Almost an hour after we got Aunt K.'s house, a blast shook the whole area. I was preparing to light a bunch of candles set up in the middle of the table, when suddenly a huge 'BOOM' shook the room, the windows and the family. E. and I ran outside to see what was happening and we found my aunt's neighbors standing around at their gates, looking as perplexed as we felt. We later found out that a bomb had exploded near a small fast-food place a few kilometers away. 'Tea Time' is a little two-storey restaurant in Harthiya that sells hamburgers and other sandwiches full of fries and mayonnaise.

We sat around from 8 until 11 in the dark, munching on popcorn, trying to remember the latest jokes (most about the Governing Council) and trying to pretend that the candles were festive candles, not necessary candles.

While many people consider 2003 a 'year', for us it has felt more like a decade. We started the year preparing for war. While the rest of the world was making a list of resolutions, we were making lists of necessary items for the coming battle. We spent the first two and a half months of 2003 taping windows, securing homes, stocking up on food, water and medication, digging wells and wondering if we would make it through the year.

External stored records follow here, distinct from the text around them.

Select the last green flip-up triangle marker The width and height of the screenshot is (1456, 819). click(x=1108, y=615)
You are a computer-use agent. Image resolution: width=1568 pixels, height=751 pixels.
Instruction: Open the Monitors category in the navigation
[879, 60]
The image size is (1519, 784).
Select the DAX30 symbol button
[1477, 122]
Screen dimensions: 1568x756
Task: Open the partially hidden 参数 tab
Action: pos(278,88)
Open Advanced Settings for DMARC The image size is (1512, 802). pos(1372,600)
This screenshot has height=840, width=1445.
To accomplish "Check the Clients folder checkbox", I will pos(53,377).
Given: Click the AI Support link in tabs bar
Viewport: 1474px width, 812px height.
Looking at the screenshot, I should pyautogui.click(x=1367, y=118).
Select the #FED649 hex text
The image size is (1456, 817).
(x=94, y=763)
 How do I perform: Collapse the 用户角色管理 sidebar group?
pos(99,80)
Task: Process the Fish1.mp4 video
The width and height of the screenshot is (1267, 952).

March brought the war and the horror. The scenes we witnessed made every single day feel more like a week, some days felt like a year. There were days where we lost track of time and began counting not hours and minutes, but explosions. We stopped referring to the date and began saying things like, "The last time we saw my uncle was, the day the Americans bombed that market in Al Shu'la and dozens were killed."

They say the war ended in April, but it didn't end in April. April was just the beginning of another set of horrors, watching Baghdad burned and looted by criminals, seeing the carcasses of burnt cars and the corpses of charred humans on the roadside, watching the tanks and Apaches shoot right and left, realizing that it had turned from a war into a full-fledged occupation.

So we sat, the last few hours, thinking about the last few months and making conjectures about the future. In the background you could hear a few explosions, some gunfire, helicopters and planes. I kept thinking something terrible was going to happen and we'd never see the beginning of a new year.

At around 10 pm, they turned on the generator and we gathered around the television to watch the rest of the world celebrate their way into the New Year. The kids fell asleep on the living-room floor, in front of the kerosene heater, before the clock struck 12 and the thuds around us began getting heavier. Immediately after twelve, the sounds of warplanes and explosions got so heavy, we could hardly hear the television. There was nothing on the news, as usual. Al-Iraqiya was showing some lame fading in and out of its motto on a blue background while all hell was breaking loose outside. We found out the next day that a restaurant in A'arassat, a wealthy area in Karrada, had explosives planted in front of it.

What have the first few days of 2004 felt like? Exactly like the last few months of 2003. The last few days have been a series of bombs and explosions. A couple of nights ago they were using cluster bombs to bomb some area. Before the bomb drops, you can hear this horrible screaming sound. We call it 'the elephant' because it sounds like an elephant shrieking in anger. I'm not sure what it is or what its purpose is. Someone said it's supposed to be some sort of warning signal to the troops on the ground to take cover in their tanks before the bomb hits. It's usually followed by a series of horrific explosions and then the earth shudders.

It's strange what you can get used to hearing or seeing. The first time is always the worst: the first time you experience cluster bombs, the first time you feel the earth shudder beneath you with the impact of an explosion, the first tanks firing at houses in your neighborhood, the first check-point... the first broken windows, crumbling walls, unhinged doors, the first embassy being bombed, the first restaurant. It's not that you no longer feel rage or sadness, it just becomes a part of life and you grow to expect it like you expect rain in March and sun in July.

May 2004 be better than 2003. Note from Editor: We don't know the identity of River. But we hope he keeps writing.